Start of Supplied text
Background: When ground-level falls occur in the bathroom, there is particular potential for morbidity and mortality given the high density of hard surfaces. Risk factors are not clearly defined by the existing literature. The objective of this study was to define the epidemiology, injury patterns, and outcomes after falls in the bathroom.
Materials and methods: All patients presenting to LAC+USC Medical Center (01/2008-05/2015) after a fall in the bathroom (ICD-9 code E884.6) were included. Demographics, injury data, investigations, procedures, and outcomes were collected.
End of Supplied text
Start of Information
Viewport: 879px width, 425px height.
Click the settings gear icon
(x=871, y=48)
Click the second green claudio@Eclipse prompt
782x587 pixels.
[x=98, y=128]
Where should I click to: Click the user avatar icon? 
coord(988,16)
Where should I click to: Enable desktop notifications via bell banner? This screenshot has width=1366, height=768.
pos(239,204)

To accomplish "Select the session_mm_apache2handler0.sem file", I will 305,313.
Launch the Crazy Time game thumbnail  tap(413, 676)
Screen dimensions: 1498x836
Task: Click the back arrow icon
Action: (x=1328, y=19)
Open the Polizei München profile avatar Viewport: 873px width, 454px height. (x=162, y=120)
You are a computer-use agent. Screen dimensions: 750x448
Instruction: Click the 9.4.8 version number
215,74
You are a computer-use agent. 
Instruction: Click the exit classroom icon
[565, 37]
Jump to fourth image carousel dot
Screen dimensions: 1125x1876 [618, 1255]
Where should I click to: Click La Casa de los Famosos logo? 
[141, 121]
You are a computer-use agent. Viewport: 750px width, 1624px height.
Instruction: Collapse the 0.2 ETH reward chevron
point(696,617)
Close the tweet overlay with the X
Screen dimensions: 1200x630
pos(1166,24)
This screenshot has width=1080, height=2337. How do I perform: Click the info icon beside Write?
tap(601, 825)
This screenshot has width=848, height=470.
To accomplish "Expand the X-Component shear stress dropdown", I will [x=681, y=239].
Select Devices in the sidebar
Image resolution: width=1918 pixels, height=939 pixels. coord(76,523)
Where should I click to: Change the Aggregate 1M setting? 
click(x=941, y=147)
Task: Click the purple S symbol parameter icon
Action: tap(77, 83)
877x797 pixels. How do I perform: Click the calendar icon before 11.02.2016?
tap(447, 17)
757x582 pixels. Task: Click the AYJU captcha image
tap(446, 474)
End of Information
In the background section of the bathroom falls study, take the passage starting with "Background: When ground-level" and going on through "in the bathroom." and rewrite it with "hard surfaces" changed to "slippery surfaces".

**Solved exercise**.
Background: When ground-level falls occur in the bathroom, there is particular potential for morbidity and mortality given the high density of slippery surfaces. Risk factors are not clearly defined by the existing literature. The objective of this study was to define the epidemiology, injury patterns, and outcomes after falls in the bathroom.